Mitonc- and g2 checkpoint-control

Checkpoints maintain the order and fidelity of the eukaryotic cell cycle by preventing cell cycle progression at inappropriate times. The DNA replication and DNA damage checkpoints block mitosis in the presence of unreplicated and damaged DNA, respectively. We have identified a pathway involving 14-3-3 proteins, that prevents Cdc25C from functionally interacting with Cdc2 when DNA damage is detected. We identified a regulatory phosphorylation site on Cdc25C that mediates the binding of 14-3-3p to Cdc25C. Cdc25C is phosphorylated on serine 216 and bound to 14-3-3p during interphase but not during mitosis.

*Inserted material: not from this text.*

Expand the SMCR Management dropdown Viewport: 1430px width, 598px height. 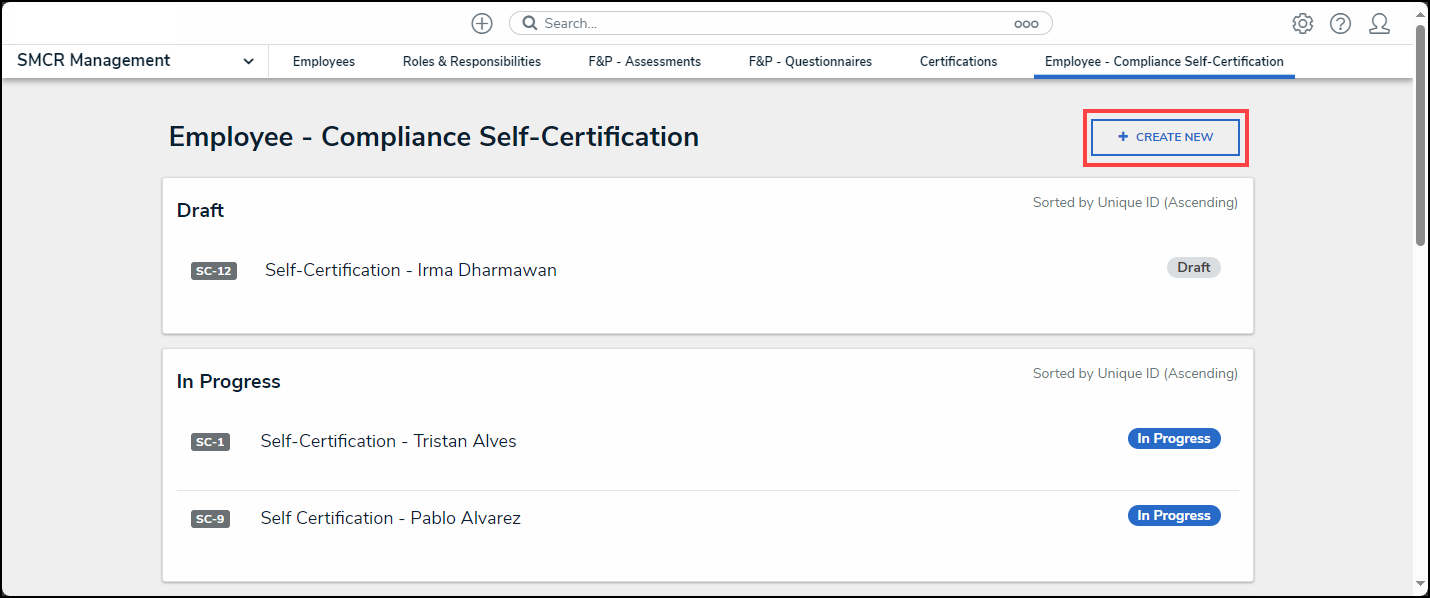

We created a mutant of Cdc25C containing alanine for serine at position 216 Cdc25(S216A). This Cdc25C mutant is not phosphorylated on serine 216 in vivo and does not bind to 14-3-3p. Cells expressing Cdc25C(S216A) advance into mitosis in the presence of damaged DNA indicating that the damage checkpoint is compromised in cells expressing a form of Cdc25C that cannot bind to 14-3-3p. The DNA damage checkpoint kinase Chklp, phosphorylates Cdc25C on serine 216, the 14-3-3p binding site. These findings suggest a model whereby unreplicated DNA activates Chkl to maintain Cdc25C in its serine 216phosphorylated form. Serine 216 phosphorylation maintains Cdc25C in a 14-3-3p bound form thereby preventing Cdc25C from activating Cdc2 and as a consequence the onset of mitosis is blocked.